Hal ini disampaikan oleh Ketua Yayasan DT Peduli, Muhammad Bachrul Asana atau Ruly, usai pertemuan dengan Maemuna Centre pada Rabu (20/8/2025).
Ketua Maemuna Centre, Onny Firyanti Hamidi, menjelaskan bahwa pembangunan RSIA ini merupakan bentuk kepedulian terhadap kondisi ibu dan anak di Gaza yang menjadi kelompok paling rentan di tengah konflik berkepanjangan.
“Alhamdulillah, DT Peduli rencananya juga sudah ingin bekerja sama dengan kita, mudah-mudahan bisa segera terealisasi. Kebetulan dulu DT Peduli juga ada di Jordan, dan kita juga punya jaringan di sana. In syaa Allah kolaborasi ini bisa berjalan, termasuk dukungan dari DT Peduli dalam aspek arsitektur rumah sakit,” ujar Onny.
Ia menambahkan, rumah sakit yang akan dibangun terdiri dari empat lantai dengan satu basement, berlokasi di Gaza Utara tepat di depan Rumah Sakit Indonesia. Total anggaran yang dibutuhkan mencapai Rp400 miliar, termasuk untuk pengadaan peralatan medis.
“Target utamanya adalah ibu dan anak, sekitar 70 persen. Karena itu, rumah sakit ini diharapkan bisa menjadi solusi nyata dalam membantu mereka. Mohon doanya agar pembangunan ini bisa berjalan lancar,” lanjutnya.
Ruly menegaskan komitmen DT Peduli untuk terus memperjuangkan hak-hak warga Palestina, termasuk melalui pembangunan fasilitas kesehatan.
“Selama ini masyarakat Indonesia sebenarnya sudah sangat tergugah untuk membantu Palestina, hanya saja mereka membutuhkan kanal yang tepat untuk menyalurkan kepeduliannya. DT Peduli hadir untuk menjembatani itu,” kata Ruly.
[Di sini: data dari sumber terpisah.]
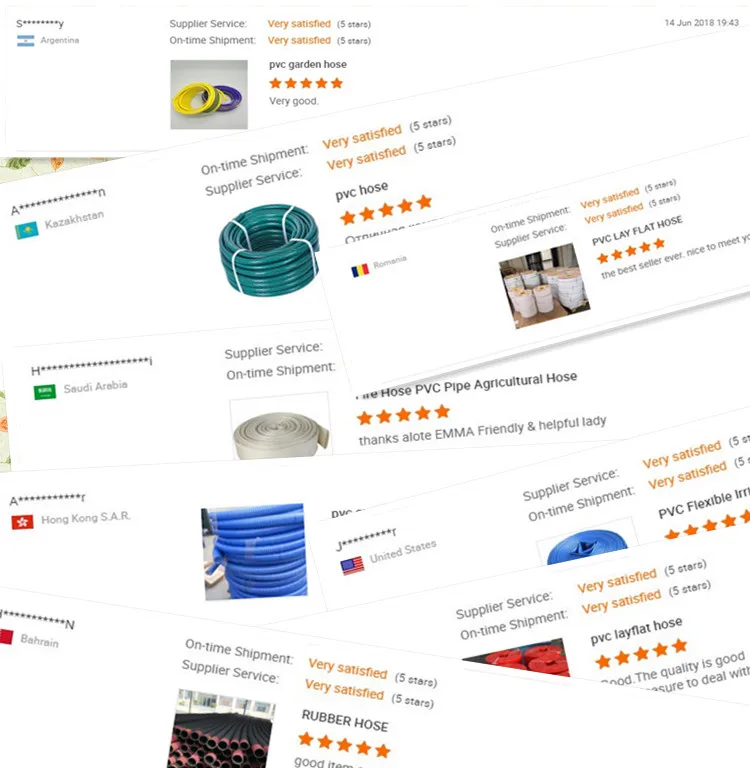Viewport: 750px width, 768px height.
Task: Open the pvc garden hose product title
Action: pos(308,64)
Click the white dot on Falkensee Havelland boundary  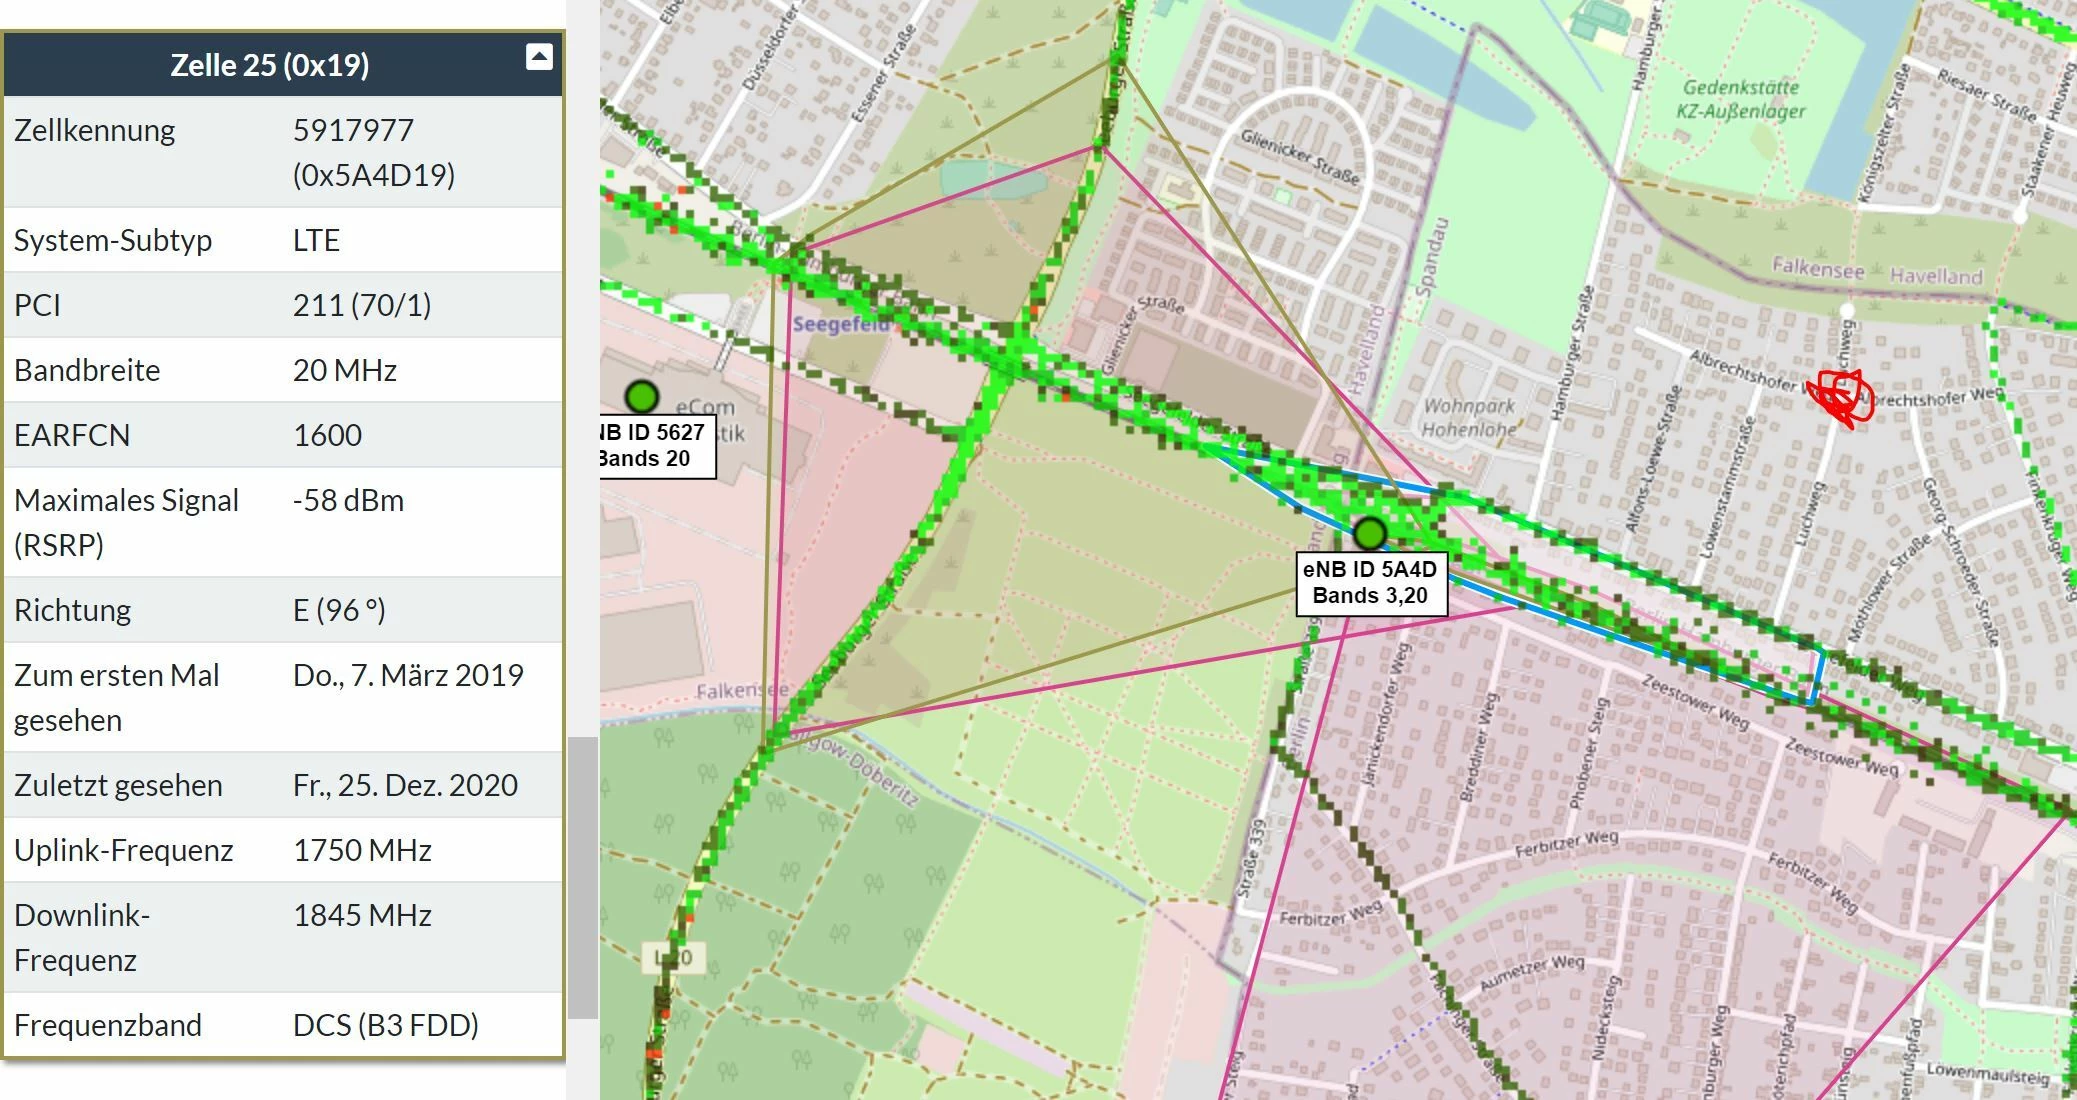point(1847,310)
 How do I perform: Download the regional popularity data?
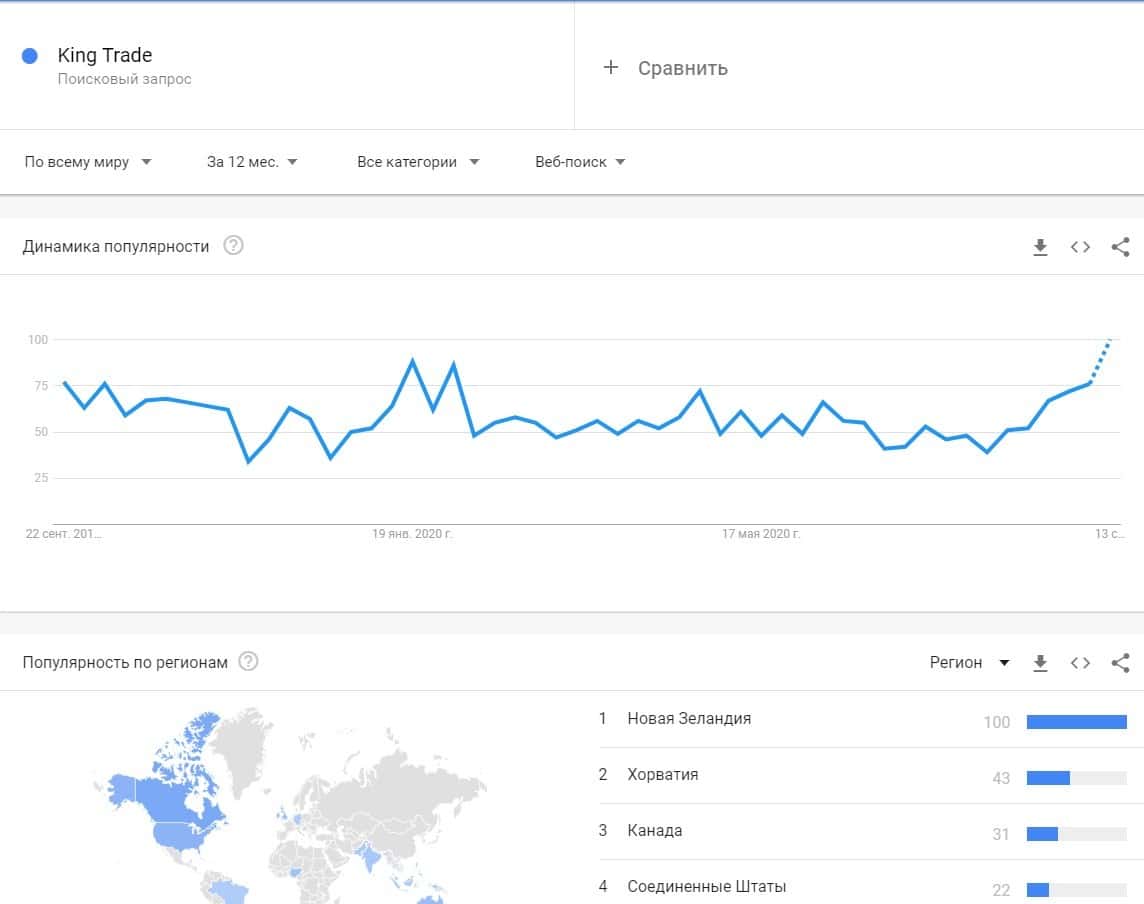point(1040,662)

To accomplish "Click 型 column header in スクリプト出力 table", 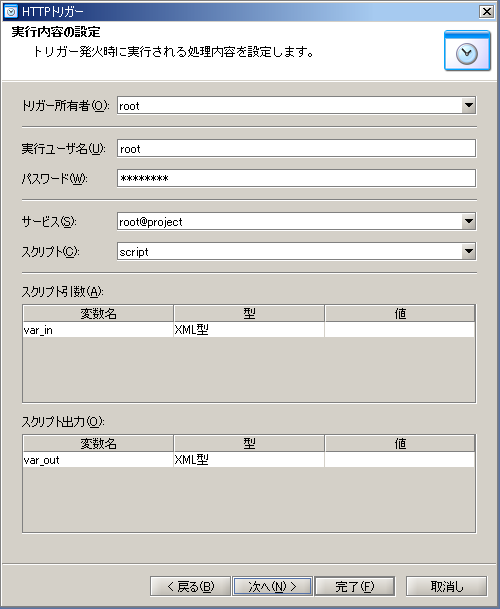I will point(249,444).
Ia mengungkapkan, proyek pembangunan RSIA Gaza telah mendapat dukungan dari berbagai pihak, termasuk Kementerian Kesehatan Gaza dan pemilik lahan yang telah menyediakan tanah seluas 6.000 meter persegi.
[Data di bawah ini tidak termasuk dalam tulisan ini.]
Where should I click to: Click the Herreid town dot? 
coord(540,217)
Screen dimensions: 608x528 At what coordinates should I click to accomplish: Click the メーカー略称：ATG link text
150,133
“Ini sudah gayung bersambut antara pihak Palestina dan Indonesia. Tinggal bagaimana kita di Indonesia bisa mengupayakan bantuan agar pembangunan segera terealisasi. Bantuan yang dibutuhkan bisa berupa dana, doa, maupun tenaga medis dan teknis seperti arsitektur dan desain engineering,” jelasnya.
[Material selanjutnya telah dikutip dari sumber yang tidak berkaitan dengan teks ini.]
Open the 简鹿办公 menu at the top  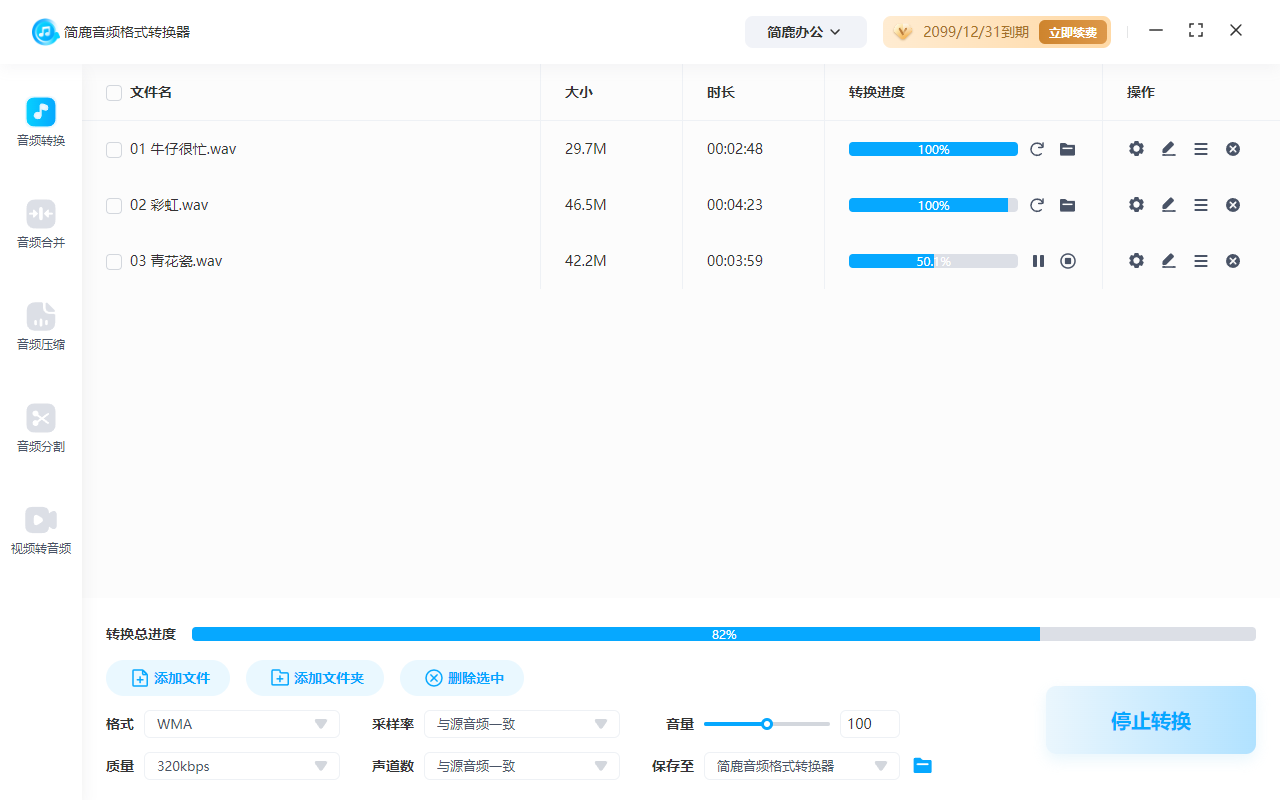tap(805, 31)
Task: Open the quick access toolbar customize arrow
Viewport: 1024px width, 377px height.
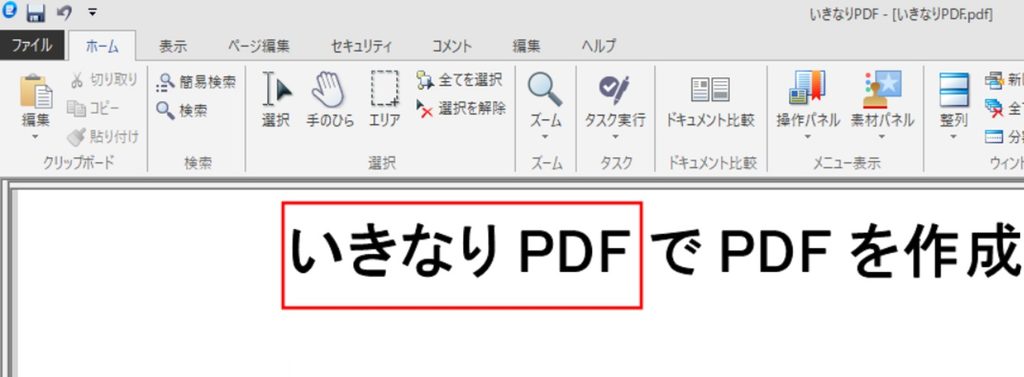Action: (x=92, y=12)
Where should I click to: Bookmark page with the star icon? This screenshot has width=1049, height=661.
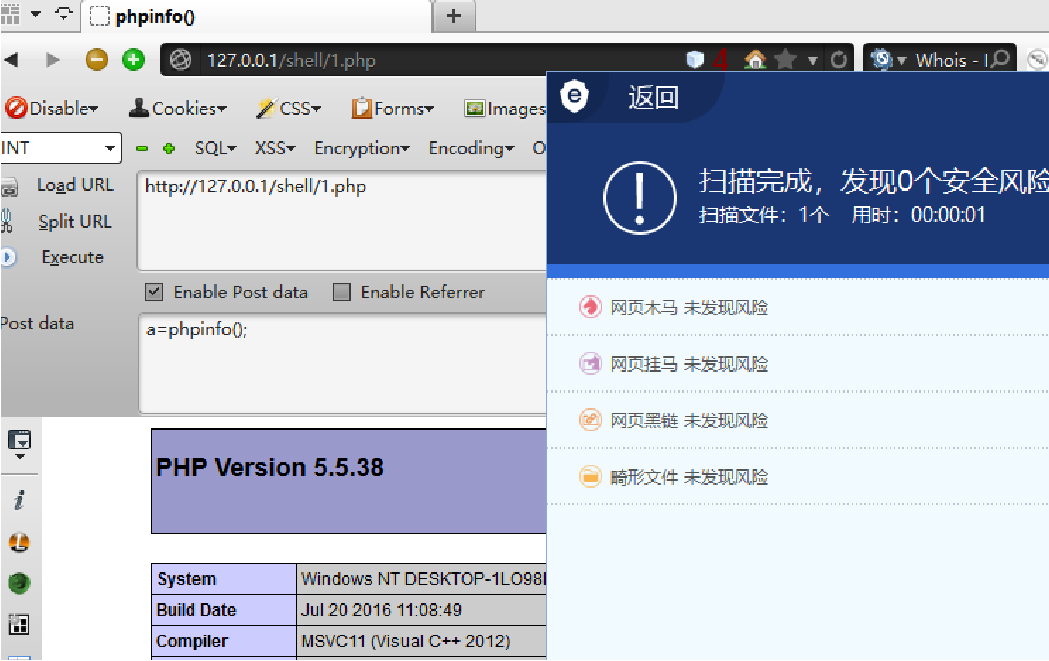click(786, 60)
Ruly menambahkan, saat ini tim Maemuna Centre berada di Amman, Yordania, untuk menjajaki vendor pembangunan. DT Peduli juga sedang berada di Yordania, mengirimkan tim di lapangan untuk penyaluran bantuan untuk pengungsi Palestina di Kamp-kamp pengungsian.
“Insya Allah setelah ada MoU, kita akan membahas lebih detail tahapan-tahapan yang perlu dilakukan. Harapan kita, jika gencatan senjata permanen dapat tercapai, pembangunan rumah sakit ini bisa segera dimulai,” tutupnya.